The thing with equity funds is that, over the course of the year, the fund will buy and sell various securities within the portfolio.  If this trading activity generates more realized gains than losses, the fund will distribute capital gains to investors at the end of the year, so if you buy units of an equity mutual fund before year end, you're also "buying" the embedded tax liability related to the capital gain that is already reflected in the unit price. This is not an issue with the money market fund as, by definition, securities are short-term and held to maturity.

 

If you are a "foreign" investor, you may want to remember the exchange rate effect which is taxable.

 

Also, you seem to worry about the 0.01 spread on a price of 91.46 (0,01%)? If you are chasing for yield  :), just put your price at the low end and it will likely fill during the day. Maybe this is obvious stuff for you, but you may want to look at how these securities "behave" over time. When you buy a bond, you have to pay accrued interest separately.
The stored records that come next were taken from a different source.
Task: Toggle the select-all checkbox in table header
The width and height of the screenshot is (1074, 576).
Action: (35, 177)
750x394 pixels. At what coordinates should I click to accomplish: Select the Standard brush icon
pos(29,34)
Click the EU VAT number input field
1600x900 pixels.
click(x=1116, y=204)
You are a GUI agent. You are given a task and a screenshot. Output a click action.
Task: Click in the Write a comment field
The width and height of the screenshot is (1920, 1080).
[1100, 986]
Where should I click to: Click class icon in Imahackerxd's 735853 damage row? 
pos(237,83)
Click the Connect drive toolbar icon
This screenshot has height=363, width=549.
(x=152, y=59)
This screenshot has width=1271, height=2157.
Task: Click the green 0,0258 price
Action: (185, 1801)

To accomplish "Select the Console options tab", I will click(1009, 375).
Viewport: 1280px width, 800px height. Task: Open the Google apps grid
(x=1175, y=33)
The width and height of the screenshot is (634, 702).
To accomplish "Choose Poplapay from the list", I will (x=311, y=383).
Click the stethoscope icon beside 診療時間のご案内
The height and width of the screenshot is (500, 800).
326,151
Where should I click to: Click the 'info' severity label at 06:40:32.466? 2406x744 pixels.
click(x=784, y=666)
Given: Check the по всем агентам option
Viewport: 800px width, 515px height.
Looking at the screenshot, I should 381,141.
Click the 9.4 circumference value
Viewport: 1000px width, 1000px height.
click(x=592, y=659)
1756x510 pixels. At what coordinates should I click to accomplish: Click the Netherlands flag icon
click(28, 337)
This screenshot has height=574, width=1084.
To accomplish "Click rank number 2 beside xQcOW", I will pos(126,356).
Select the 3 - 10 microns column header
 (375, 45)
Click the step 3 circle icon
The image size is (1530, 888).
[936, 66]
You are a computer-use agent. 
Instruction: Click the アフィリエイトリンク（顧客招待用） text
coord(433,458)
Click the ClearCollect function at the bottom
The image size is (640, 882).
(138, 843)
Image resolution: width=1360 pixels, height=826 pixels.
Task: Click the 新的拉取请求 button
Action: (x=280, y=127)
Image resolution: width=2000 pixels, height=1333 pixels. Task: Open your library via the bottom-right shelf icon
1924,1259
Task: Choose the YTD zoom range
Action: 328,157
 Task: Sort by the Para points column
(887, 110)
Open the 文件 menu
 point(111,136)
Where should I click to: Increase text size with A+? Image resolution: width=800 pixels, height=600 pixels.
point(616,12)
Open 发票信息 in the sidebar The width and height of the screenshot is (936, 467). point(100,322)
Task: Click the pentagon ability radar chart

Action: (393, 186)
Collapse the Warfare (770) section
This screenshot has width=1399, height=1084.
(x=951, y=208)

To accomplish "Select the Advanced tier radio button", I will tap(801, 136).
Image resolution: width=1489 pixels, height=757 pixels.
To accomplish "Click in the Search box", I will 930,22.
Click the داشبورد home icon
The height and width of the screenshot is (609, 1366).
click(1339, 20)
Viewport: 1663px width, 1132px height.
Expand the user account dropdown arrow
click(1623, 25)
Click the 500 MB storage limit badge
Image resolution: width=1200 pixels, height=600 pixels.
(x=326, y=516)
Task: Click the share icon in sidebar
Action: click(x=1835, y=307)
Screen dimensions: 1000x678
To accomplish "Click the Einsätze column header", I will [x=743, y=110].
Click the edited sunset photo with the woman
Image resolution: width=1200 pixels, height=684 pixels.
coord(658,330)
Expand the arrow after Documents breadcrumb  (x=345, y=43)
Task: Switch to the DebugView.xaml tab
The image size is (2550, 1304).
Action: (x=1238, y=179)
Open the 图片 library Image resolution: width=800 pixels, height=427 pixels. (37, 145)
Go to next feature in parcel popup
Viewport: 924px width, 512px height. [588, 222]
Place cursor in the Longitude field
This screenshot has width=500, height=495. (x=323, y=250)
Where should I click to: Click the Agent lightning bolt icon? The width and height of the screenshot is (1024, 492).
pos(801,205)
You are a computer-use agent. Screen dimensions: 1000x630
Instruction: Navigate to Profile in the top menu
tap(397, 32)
With these money market units which typically have monthly distributions, accrued interest is not paid but the "market" derives this and the price will typically go up in a pretty linear fashion until the next ex-date is met.

 

For fees, read the prospectus

 

Hope that helps.

 

Thank you! I do notice that BIL steadily goes up and then at the beginning of each month, drops back when a cash distribution is made.

For money market mutual funds, the price seems to be always $1. If they pay out a cash interest at the beginning of each month, does that mean buying one day before the end of the month is the best?